However, if I ever decide to make something to sell on craigslist or etsy, somehow "finished with Elmer's glue" doesn't quite have the same ring as "finished with a fine Danish Oil in Dark Cherry." : )


----------



## DaninVan (Jan 1, 2012)

Hey, Walker; I suspect that what you're seeing with the urethane finish is really the optical effect of light hitting, and reflecting off the mirror like finish, as opposed to the diffusion coming off sanded surface. Any physics majors here?
Urethane is by itself simply clear. 
I'll bet the lab rats at Varathane can give you a definitive answer.
RustOleum.com


----------



## JOAT (Apr 9, 2010)

walkerrosewood said:


> However, if I ever decide to make something to sell on craigslist or etsy, somehow "finished with Elmer's glue" doesn't quite have the same ring as "finished with a fine Danish Oil in Dark Cherry." : )


Simple solution. Don't tell what the finish is. Works for me. :sold:


----------



## Mike (Nov 22, 2004)

Walker, all woods darken when wet, even with water. The Watco finish is about as good as it gets for a natural look. You can buy water based acrylic finish that will dry clear from Minwax and others but the oil based finishes look the most natural.


----------



## DaninVan (Jan 1, 2012)

I was thinking about what I said in my last comment. As Mike says, water will make wood look darker, but even more to the point, water is used by rock-hounds, and everybody else working with stone and tile, to show the true depth of colour of the individual stone/tile. The liquid surface film just has that effect. As I said earlier, a physicist could explain the mechanics of the light.


----------



## rwl7532 (Sep 8, 2011)

My wood guy uses Naphtha which evaporates away to see what the wood looks like when finished.
The Board Hoarder


----------



## walkerrosewood (Jan 23, 2014)

Theo, I tried the glue finish.

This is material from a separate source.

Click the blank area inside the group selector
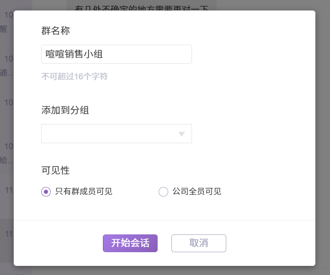Viewport: 330px width, 275px height. click(105, 134)
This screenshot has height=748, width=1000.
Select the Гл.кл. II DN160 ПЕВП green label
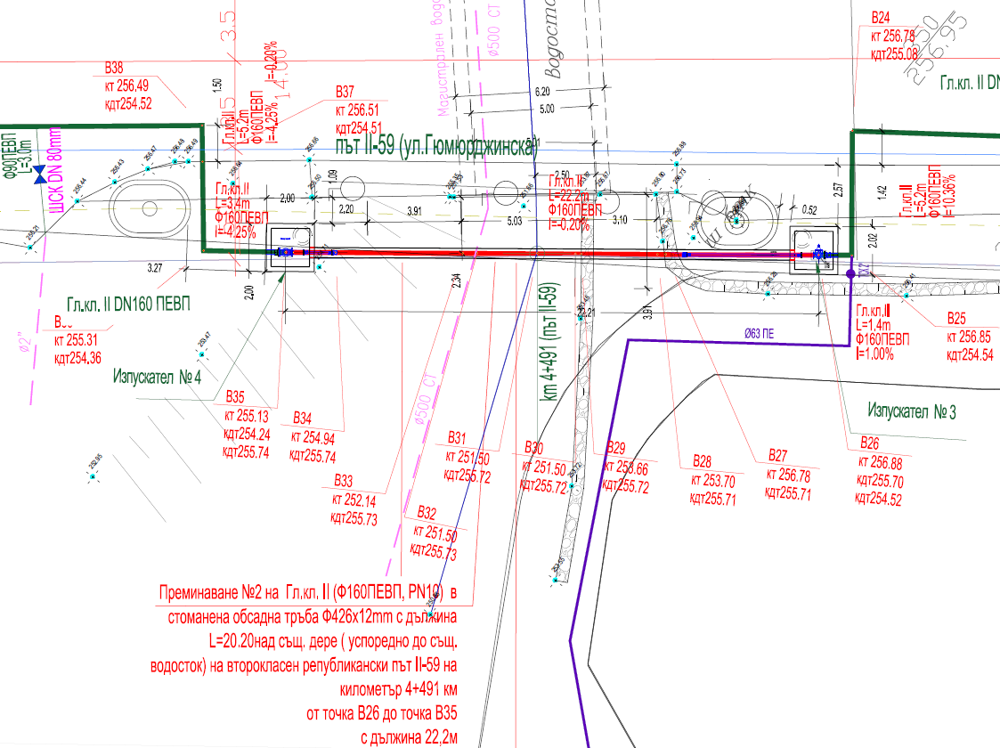128,305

I was at Walmart and oddly enough could not find white Elmer's glue, but they had clear Elmer's glue. I tried that with the 50/50 mix and sure enough once dry it is barely perceptible. However it is "washable" glue, which makes me weary about it's ability to stand up to moisture. I do think it will add some strength to the wood though, because it is still sticky at the 50/50 mix. 

For the wine rack I'm going to go with just the Danish Oil. It darkens the wood a little, but I'll live with it. I'm going to keep the glue mix in my bag of tricks for small pieces.


----------



## JOAT (Apr 9, 2010)

walkerrosewood said:


> Theo, I tried the glue finish. I was at Walmart and oddly enough could not find white Elmer's glue, but they had clear Elmer's glue. I tried that with the 50/50 mix and sure enough once dry it is barely perceptible. However it is "washable" glue, which makes me weary about it's ability to stand up to moisture. I do think it will add some strength to the wood though, because it is still sticky at the 50/50 mix.
> 
> For the wine rack I'm going to go with just the Danish Oil. It darkens the wood a little, but I'll live with it. I'm going to keep the glue mix in my bag of tricks for small pieces.


You must have been looking in the wrong section then; for some stupid reason, the local WallyWorld has glue in about three sections. Washable suggests to me that it is in fact washable, which would mean it could stand moisture, but I am sure that does not mean constant exposure to moisture. I know that Titebond cleans up with water, but once it's dry the finish on my canes has no problems with getting wet with rain. 
Go with whatever works for you.


----------



## Baller (Jun 13, 2011)

I've been applying 'natural finish' finishes to oak and walnut for years and the best way is with lightened hard-wax oil.

The problem is that anything, even water, will darken the wood, and clear polyurethane will give a plastic look finish. Oil's and waxes will give the natural texture but will still darken.

Using hard-wax oil with a lightening agent (I use oak lightening Fiddes brand) will give you a true natural appearance once the lightening agent kicks in (allow to fully dry before you judge), just don't use too much.


----------



## rwl7532 (Sep 8, 2011)

JOAT said:


> Washable suggests to me that it is in fact washable, which would mean it could stand moisture


Doubtful.

From the Blick's Elmer's Washable Glue page:
Elmer's School Glue launders out with soap and water — even after it dries.

Elmer's Washable School Glue - BLICK art materials


----------